---------- Exercise inputs ----------

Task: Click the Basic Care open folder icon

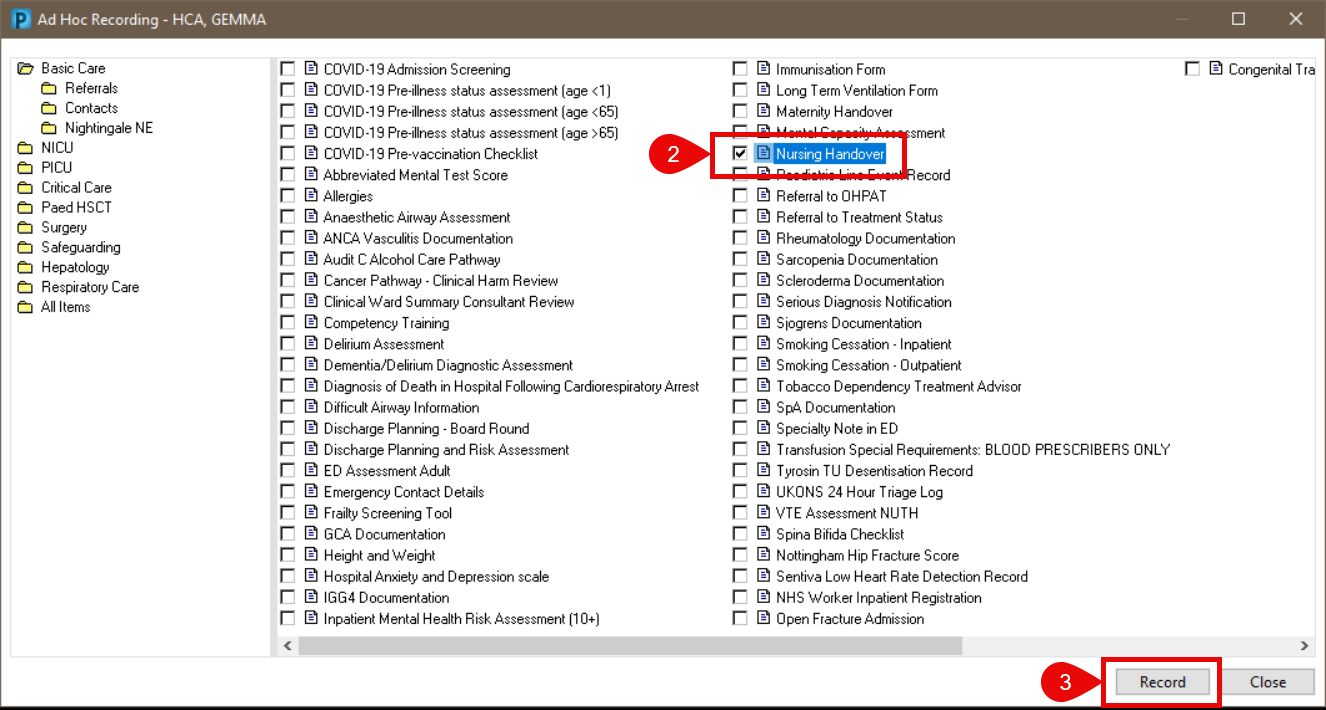Action: [x=25, y=69]
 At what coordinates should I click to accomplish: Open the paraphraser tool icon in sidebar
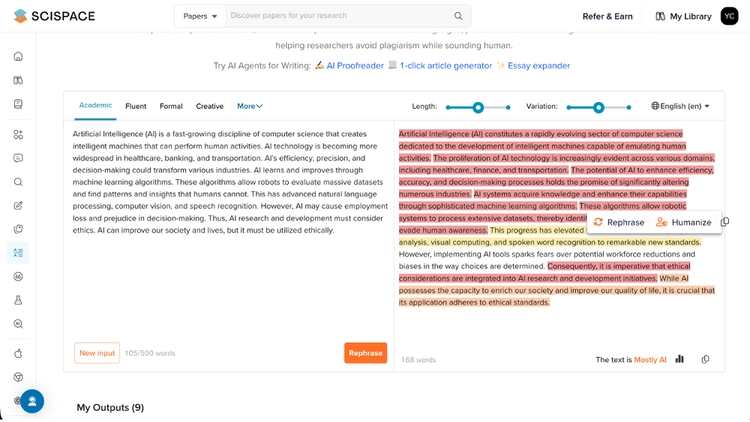[18, 253]
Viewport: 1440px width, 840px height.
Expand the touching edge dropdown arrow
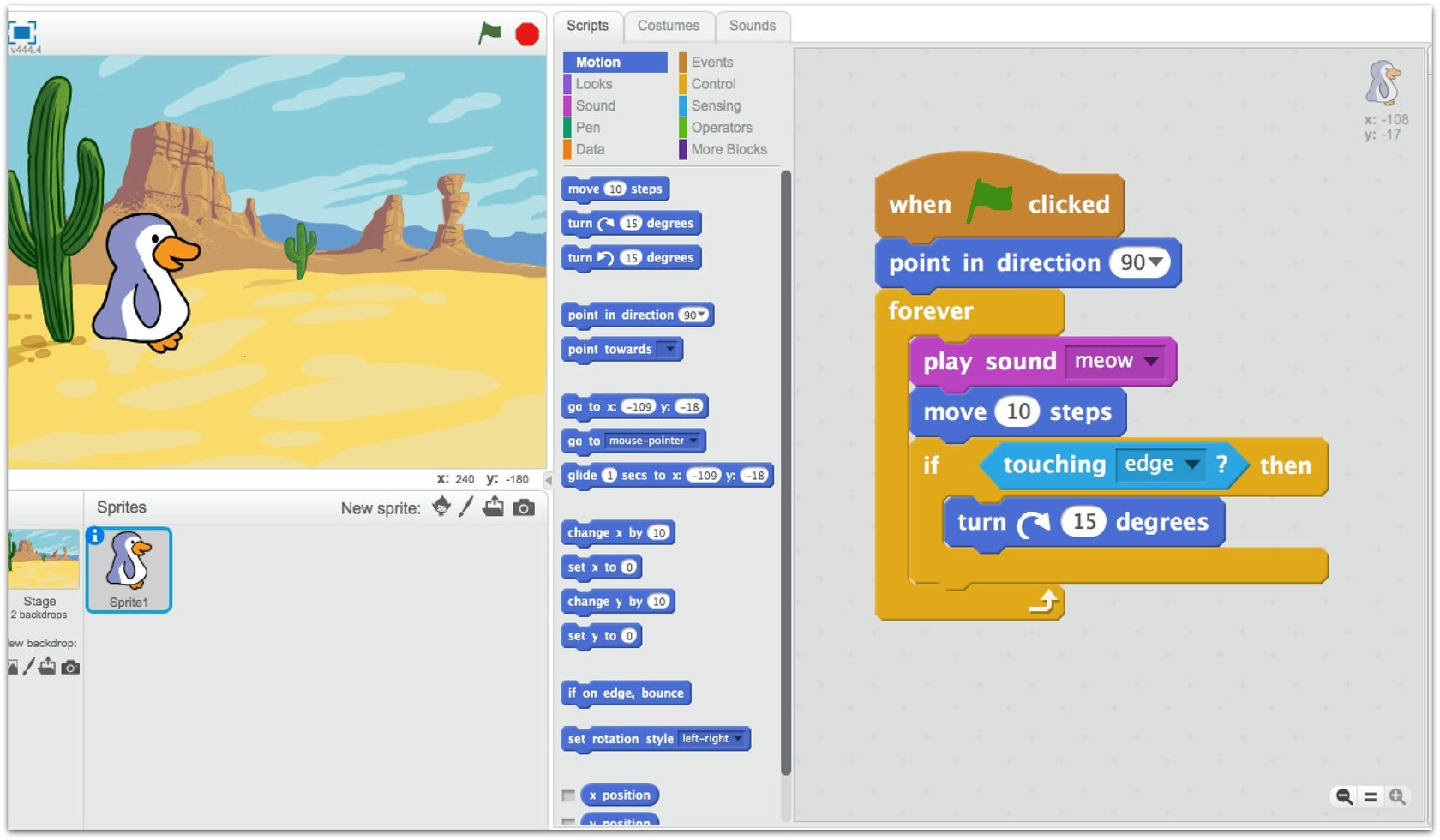pos(1191,465)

----------

**Given task:** Could you copy every line of the three items above word for word, omitting the pictures?

**Reply:**
Task: Click the Basic Care open folder icon

Action: [x=25, y=69]
 At what coordinates should I click to accomplish: Open the paraphraser tool icon in sidebar
[18, 253]
Viewport: 1440px width, 840px height.
Expand the touching edge dropdown arrow
pos(1191,465)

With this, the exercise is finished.